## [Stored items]
=== Begin Enclosure ===

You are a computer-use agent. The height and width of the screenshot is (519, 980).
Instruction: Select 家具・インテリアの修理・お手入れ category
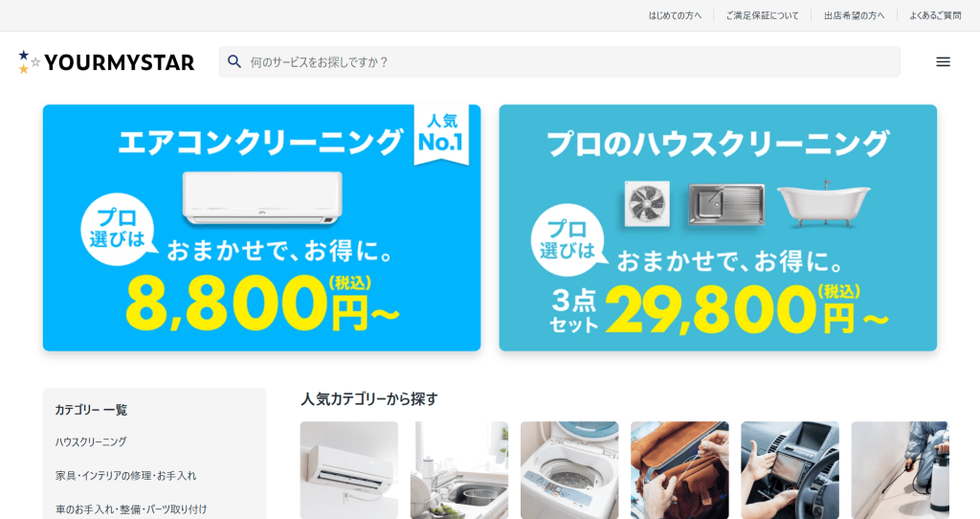click(125, 475)
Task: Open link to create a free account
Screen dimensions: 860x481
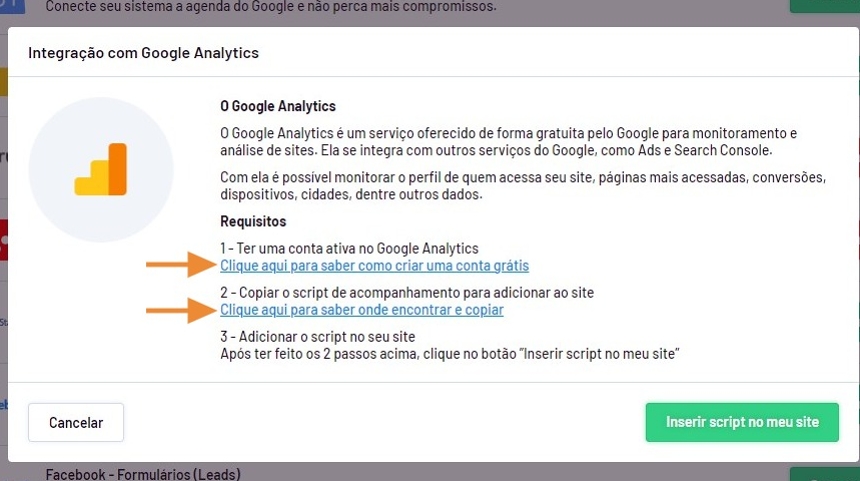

=== End Enclosure ===

## [Action item]
A word-for-word restatement of all the lines above is needed, with the pictures omitted.

## [Output for this task]
You are a computer-use agent. The height and width of the screenshot is (519, 980).
Instruction: Select 家具・インテリアの修理・お手入れ category
click(125, 475)
Task: Open link to create a free account
Screen dimensions: 860x481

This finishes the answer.